Comparant et plaidant ensemble par Maître TANTON, membre de la SCP AVOCATS CENTRE, Avocat au Barreau de BOURGES.
D’UNE PART.
ET : – La SARL TRANSPORTS X, dont le siège social est […]
— La SA AXA ASSURANCES TARD, prise en son agence sise Chez Monsieur A B, agent général AXA, […]
Comparant et plaidant ensemble par Maître CHAMBOULIVE, membre de la SCP SOREL & Associés, Avocate au Barreau de BOURGES.
D’AUTRE PART.
ET ENTRE : […] et SNCF MOBILITES, ci-avant désignés et représentés.
ENCORE D’UNE PART.
ET : Monsieur Z X, demeurant […]
Comparant et plaidant par Maître LERASLE, membre de la SELARL ALCIAT- JURIS, Avocate au Barreau de BOURGES. |
(0.
ENCORE D’AUTRE PART. 1 12
DEBATS : A l’Audience publique du 12.09.2017, le Président ayant pour ample délibéré renvoyé le prononcé du jugement à l’Audience publique du 12.12.2017.
La cause appelée et les Avocats des parties ayant été entendus en leur plaidoirie, le Tribunal a rendu après délibéré le jugement suivant :
FAITS ET PROCEDURE :
Consécutivement à un orage le 12.07.2010, la SNCF devait déplorer la présence sur la voie ferrée, de tôles qui se sont arrachées de la toiture d’un hangar voisin appartenant à la société TRANSPORTS X.
Ladite riveraine refusant de signer le constat de matérialité des faits rempli par la SNCF, prenait attache suivant courrier en date du 23.07.2010 auprès de l’assureur de responsabilité de la société TRANSPORTS X, la compagnie AXA, aux fins d’obtenir le dédommagement de son préjudice évalué à hauteur de 16 392,93 €.

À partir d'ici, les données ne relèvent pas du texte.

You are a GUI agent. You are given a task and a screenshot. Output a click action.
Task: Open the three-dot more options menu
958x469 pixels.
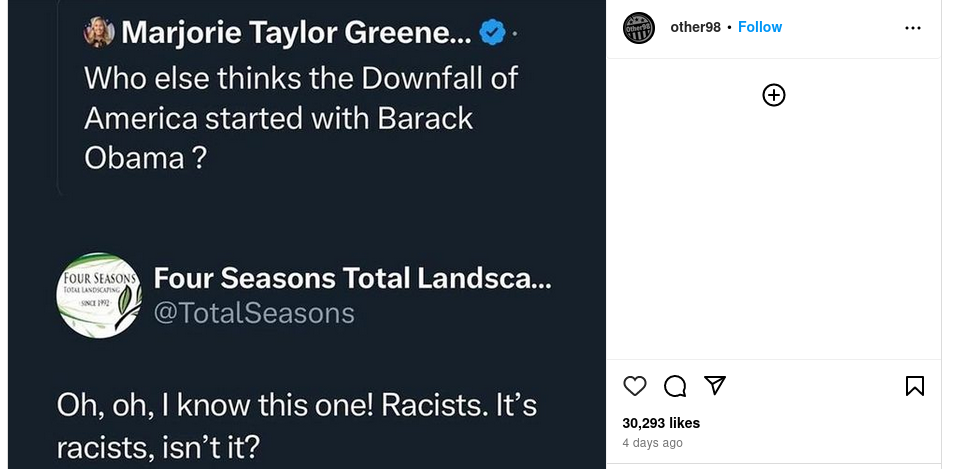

En réponse, le 12.08.2010, cette dernière opposait un refus au motif que le caractère soudain, imprévisible et irrésistible de l’évènement à l’origine du sinistre, l’exonère de son obligation d’indemnisation.
Les dégâts ne procèdent nullement de la force majeure mais de la responsabilité de la société TRANSPORTS X à raison de l’état de ruine de ses bâtiments et à tout le moins, de sa qualité de gardien de la chose dommageable.
C’est dans ce contexte que selon exploit d’huissier en date du 10.07.2015, les EPIC SNCF RESEAU et SNCF MOBILITES demandent au Tribunal de Commerce de BOURGES, de condamner in solidum la société TRANSPORTS X et son assureur, la société AXA ASSURANCES, à leur payer, prises indivisément, la somme de 16 392,92 €, outre les intérêts au taux légal sur ladite somme à compter du 26.09.2011 et ce en réparation du préjudice subi par la SNCF le 12.07.2010 dont la responsabilité de plein droit incombe à la société TRANSPORTS X : condamner par ailleurs, les mêmes défenderesses, sous la même solidarité, au paiement d’une somme de 2 000,00 € à titre de dommages et intérêts pour résistance abusive, outre 2 500,00 € sur le fondement de l’article 700 du Code de Procédure Civile : condamner enfin, les défenderesses, in solidum, aux entiers dépens.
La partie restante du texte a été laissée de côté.